Furthermore, Google's vision for Go isn't as a replacement for what Python does - the fact that Go can satisfy many of Python's use cases is by coincidence more than by design.

I personally see Go as more of a Java replacement than anything.

Go will replace Java when it will offer generics, same GC execution speed and the amount of libraries Java currently enjoys.

Channels and Goroutines are easily available in java.util.concurrent.

If you really want compilation to pure native code, there native code compilers for Java as well.

> Channels and Goroutines are easily available in java.util.concurrent.

HAHAHAHAHAHAHAHAHAHA. No.

With your childish comment you just showed how much you know about programming, zero!

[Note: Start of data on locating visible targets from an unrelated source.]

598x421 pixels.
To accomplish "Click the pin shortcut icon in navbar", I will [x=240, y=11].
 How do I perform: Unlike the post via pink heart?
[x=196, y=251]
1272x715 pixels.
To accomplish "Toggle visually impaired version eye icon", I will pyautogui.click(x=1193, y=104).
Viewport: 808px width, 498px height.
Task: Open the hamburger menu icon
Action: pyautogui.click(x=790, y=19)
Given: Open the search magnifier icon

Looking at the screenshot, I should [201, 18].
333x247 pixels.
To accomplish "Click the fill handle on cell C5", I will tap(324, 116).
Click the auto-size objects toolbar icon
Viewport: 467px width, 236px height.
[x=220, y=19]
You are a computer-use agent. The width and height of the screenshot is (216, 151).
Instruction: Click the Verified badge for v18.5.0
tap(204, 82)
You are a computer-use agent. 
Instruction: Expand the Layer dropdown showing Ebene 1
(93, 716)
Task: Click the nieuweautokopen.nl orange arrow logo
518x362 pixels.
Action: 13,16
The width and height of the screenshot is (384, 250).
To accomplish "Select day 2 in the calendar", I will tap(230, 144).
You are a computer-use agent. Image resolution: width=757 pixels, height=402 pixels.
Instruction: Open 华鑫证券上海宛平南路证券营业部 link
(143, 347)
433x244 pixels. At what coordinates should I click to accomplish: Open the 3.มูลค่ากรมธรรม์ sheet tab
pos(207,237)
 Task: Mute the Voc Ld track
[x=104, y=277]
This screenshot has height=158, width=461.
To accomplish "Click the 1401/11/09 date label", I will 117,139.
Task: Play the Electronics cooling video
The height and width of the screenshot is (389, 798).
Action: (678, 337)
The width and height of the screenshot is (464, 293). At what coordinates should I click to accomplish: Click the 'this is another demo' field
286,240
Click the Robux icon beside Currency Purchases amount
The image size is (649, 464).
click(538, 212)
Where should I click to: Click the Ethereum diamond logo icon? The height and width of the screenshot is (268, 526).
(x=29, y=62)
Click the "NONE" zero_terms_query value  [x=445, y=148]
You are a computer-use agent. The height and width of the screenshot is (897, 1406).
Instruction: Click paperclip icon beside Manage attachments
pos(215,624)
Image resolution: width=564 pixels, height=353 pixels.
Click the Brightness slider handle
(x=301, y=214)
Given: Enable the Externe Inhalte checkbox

Yeah, right. Just take a closer look what goroutines really are (hint: not threads), and how Java threads differ from them.

You show your ignorance again. Do you think that go does not use operatingsystem threads in the background? Do you think the same abstraction could and has not been built for java? How do you think does the Erlang impmentation on Java work? How do you think that scala can start so many actors? How do you think the forkjoin framework works?

Funny how we talk about Go and Java and you suddenly come up with Scala and Erlang.